San Diego is home to the oldest living Pearl Harbor survivor, Ray Chavez, 103, of Poway. Born in San Bernardino, Ray was serving on the minesweeper USS Condor as a Seaman First Class at 4am the morning of December 7th, sweeping the harbor for mines when his crew spotted the periscope of a Japanese sub. After the sub blew up, Ray was off duty and home asleep when the harbor exploded with bombs and his wife woke him with the news that Pearl Harbor was under attack. After leaving the Navy in 1945, Ray served as a groundskeeper at UCSD for 30 years, and after retirement started a landscaping business that he ran until he was 96. After a fall in 2012 which impaired his walking and caused a lot of pain, Ray took up weightlifting at a gym in Rancho Bernardo, working with a trainer whose work with a 100-year-old widow made the news in 2013. Ray now works out twice a week, has buffed up with 20 pounds of muscle, and dropped his body fat down to 7%! Needless to say, he’s a star at his gym, and as the oldest living Pearl Harbor survivor, has attended memorial events honoring him and his service throughout the year.
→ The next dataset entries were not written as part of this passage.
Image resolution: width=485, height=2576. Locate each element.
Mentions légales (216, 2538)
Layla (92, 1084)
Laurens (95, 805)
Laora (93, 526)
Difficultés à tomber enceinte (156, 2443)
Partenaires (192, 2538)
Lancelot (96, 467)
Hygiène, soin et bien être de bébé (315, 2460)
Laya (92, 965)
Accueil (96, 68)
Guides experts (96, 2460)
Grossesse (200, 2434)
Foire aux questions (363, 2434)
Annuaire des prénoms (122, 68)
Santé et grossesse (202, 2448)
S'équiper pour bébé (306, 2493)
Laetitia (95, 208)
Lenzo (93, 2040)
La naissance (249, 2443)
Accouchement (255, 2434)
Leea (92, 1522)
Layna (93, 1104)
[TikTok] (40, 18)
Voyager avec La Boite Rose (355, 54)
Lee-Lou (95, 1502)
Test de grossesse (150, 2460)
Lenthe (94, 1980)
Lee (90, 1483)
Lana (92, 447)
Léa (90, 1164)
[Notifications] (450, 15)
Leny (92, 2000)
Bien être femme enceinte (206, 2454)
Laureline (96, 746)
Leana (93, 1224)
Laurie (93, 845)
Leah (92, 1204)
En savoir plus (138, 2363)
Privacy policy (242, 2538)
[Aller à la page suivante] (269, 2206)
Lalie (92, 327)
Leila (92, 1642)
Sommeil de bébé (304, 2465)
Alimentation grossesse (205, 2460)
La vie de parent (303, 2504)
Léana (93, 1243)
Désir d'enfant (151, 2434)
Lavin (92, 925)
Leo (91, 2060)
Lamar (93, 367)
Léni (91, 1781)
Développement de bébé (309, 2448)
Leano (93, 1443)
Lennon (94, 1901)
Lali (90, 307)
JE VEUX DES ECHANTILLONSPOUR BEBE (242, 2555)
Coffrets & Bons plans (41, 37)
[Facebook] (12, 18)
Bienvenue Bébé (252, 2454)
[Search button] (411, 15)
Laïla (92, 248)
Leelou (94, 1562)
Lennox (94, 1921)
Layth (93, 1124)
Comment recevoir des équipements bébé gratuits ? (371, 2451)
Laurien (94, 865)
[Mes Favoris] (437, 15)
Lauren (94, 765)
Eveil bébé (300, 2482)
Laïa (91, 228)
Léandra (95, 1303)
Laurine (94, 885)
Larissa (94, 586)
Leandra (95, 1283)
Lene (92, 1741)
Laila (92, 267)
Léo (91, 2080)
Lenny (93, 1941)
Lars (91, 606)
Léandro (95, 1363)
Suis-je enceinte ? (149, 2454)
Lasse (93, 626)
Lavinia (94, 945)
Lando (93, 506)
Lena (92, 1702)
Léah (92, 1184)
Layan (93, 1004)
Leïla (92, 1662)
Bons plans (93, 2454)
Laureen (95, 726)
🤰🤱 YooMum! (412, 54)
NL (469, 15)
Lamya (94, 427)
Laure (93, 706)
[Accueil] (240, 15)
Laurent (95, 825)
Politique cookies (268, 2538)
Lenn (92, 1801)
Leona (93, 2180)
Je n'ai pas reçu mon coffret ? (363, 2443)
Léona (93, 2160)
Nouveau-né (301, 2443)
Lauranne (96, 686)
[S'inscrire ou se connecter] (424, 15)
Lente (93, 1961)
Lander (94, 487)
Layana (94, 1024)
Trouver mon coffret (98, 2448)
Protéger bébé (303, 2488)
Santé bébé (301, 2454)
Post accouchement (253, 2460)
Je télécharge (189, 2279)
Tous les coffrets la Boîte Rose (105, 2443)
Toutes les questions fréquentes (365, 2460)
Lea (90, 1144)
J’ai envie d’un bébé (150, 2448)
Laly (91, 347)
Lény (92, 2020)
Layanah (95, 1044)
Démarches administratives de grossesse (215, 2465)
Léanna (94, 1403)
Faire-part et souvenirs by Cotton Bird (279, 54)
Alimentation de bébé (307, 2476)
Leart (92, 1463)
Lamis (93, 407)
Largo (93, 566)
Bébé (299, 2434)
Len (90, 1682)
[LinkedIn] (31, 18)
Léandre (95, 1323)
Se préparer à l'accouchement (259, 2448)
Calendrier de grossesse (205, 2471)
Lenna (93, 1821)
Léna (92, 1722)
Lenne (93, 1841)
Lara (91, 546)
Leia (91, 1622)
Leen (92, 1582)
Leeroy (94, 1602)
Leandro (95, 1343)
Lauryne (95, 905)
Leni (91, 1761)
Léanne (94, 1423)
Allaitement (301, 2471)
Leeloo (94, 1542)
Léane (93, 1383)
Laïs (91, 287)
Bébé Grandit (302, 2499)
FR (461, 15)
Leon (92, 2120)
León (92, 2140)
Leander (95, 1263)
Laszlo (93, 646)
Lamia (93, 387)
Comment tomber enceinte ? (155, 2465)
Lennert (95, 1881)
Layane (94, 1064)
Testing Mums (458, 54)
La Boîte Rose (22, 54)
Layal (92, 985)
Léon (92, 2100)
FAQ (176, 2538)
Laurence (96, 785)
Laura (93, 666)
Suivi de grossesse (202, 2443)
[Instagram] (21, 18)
The Pearl Harbor Survivors Association, founded in 1958, used to host meetings every five years in Hawaii, to commemorate the event, and remember those lost. But the national group disbanded in 2011, on the 70th anniversary, in the face of the small number of survivors left, the restrictions of failing health, and the difficulty such a long trip would present to the remaining members. However, the torch of remembrance has passed to the group Sons and Daughters of Pearl Harbor Survivors Association, formed by the children of the survivors, and by those who were children at the time of the attack. San Diegan Joanne “Joedy” Adams is head of membership of the San Diego Pearl Harbor Survivors Association, whose current roster lists just 22 members this year. But she is also a member of the Sons and Daughters of Pearl Harbors Survivors, and she spends her free time telling the story of Pearl Harbor to local 5th and 6th graders. On December 7th, 1941, she was 12 years old, at home on the Kaneohe Bay Naval Base, and getting ready to go to church, when she heard the noise of planes overhead and bombs in the harbor. She and her mother fled the base, and sheltered with the other base families and civilians far from the harbor, while her father went to the harbor to fight back.
Both Joedy and Ray are pieces of living history that San Diego is lucky to have. Several communities and organization around the city hosted ceremonies on Monday the 7th honoring those who served, and remembering those lost, on December 7th, 1941. This is a timely reminder that history lives all around us, especially here in San Diego, and that remembering history is the best way to respect the sacrifice of those came before.